|
Texto Anterior | Próximo Texto | Índice
crítica
Peripécia em obra fragmentar não surpreende
ALCIR PÉCORA
ESPECIAL PARA A FOLHA
"Rita no Pomar" é
apresentado como o romance de
estreia de Rinaldo de Fernandes. Admita-se a vocação
complacente do gênero, já
que o texto, despido de sua
notável expansão diagramática (alguns capítulos têm só
uma ou duas frases não especialmente marcantes), poderia ser melhor descrito como
novela. O ajuste não traria
implicações negativas a sua
qualidade, mas, por algum
motivo, romance parece ser
gênero com maiores credenciais no mercado editorial.

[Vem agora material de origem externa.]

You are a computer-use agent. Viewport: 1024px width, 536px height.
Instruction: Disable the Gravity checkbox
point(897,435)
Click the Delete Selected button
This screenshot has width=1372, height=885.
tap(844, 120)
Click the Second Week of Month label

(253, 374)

O livro tem estrutura híbrida e fragmentar. São intercalados ao relato principal 12 breves textos escritos
pela narradora-protagonista
Rita, alguns com título e dia
de conclusão, outros encabeçados por datas, como anotações de agenda.
A medula da
narração, no entanto, são 22
trechos curtos de discurso
monologado, em que Rita
encena uma insistente conversa com seu cão, Pet.
O monólogo está repleto
de interjeições, perguntas,
onomatopeias, anacolutos,
reticências e outras figuras
de hesitação e interpelação
que deveriam produzir o verossímil de um papo com o
cão ("Um cachorro querendo
saber de política, putz!... Vai,
late... Late os corruptos [sic],
late!... Lambe a pata? Larga a
pata... [...] E se os cachorros
latissem mesmo toda vez que
vissem um corrupto, hum?
Au, au, auuuuuuu...").
Pelo andamento da conversa, ficamos sabendo que a
moça é paulistana da Barra
Funda, ex-estudante de jornalismo, revisora (nada confiável, pois já erra uma regência logo na primeira frase), leitora da Ilustrada e de
outros suplementos culturais. Também aprendemos
que deixou a cidade para viver numa fictícia praia de
nome Pomar, na Paraíba.
A razão pela qual trocou
São Paulo pelo Nordeste nada tem a ver com uma deliberada inversão do fio narrativo canônico da "diáspora
nordestina", como afirma
Silviano Santiago no inventivo posfácio. No enredo, a
mudança não segue o fluxo
de um capital globalizado interessado em investir no
exótico nacional, mas simplesmente busca um paradeiro o mais longínquo possível para uma fuga: um plot
bastante canônico, é verdade, mas sem nenhuma implicação econômica relevante.
Mais não se pode revelar
dessa razão, pois fazê-lo seria liquidar o livro. Primeiro,
porque Rita só vai confessá-la ao fim, após o olvidável tatibitate com o pobre Pet,
obrigado a ouvir a dona imitar seus latidos e ralhar com
seus "assopros". Depois, porque o livro todo é construído
para obter exatamente um
efeito de inversão ao final.
Trata-se, em suma, de empurrar a narrativa, em si
mesma tergiversada e derivativa, para uma peripécia
que faz de quem parecia vítima criminoso. Nenhuma novidade, a não ser a surpreendente ideia de que se possa
obter peripécia sem a existência de uma narrativa consistente que crie no leitor expectativas de um desfecho.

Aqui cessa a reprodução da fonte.